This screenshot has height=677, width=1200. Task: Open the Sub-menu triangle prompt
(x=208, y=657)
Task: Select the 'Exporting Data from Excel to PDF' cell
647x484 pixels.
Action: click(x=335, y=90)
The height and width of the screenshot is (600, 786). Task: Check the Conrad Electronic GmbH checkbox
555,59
○ ○ ○ ○
Find each line of the listing above that contains the word "Task", and copy those lines in full.

= Exercise response =
This screenshot has height=677, width=1200. Task: Open the Sub-menu triangle prompt
Task: Select the 'Exporting Data from Excel to PDF' cell
The height and width of the screenshot is (600, 786). Task: Check the Conrad Electronic GmbH checkbox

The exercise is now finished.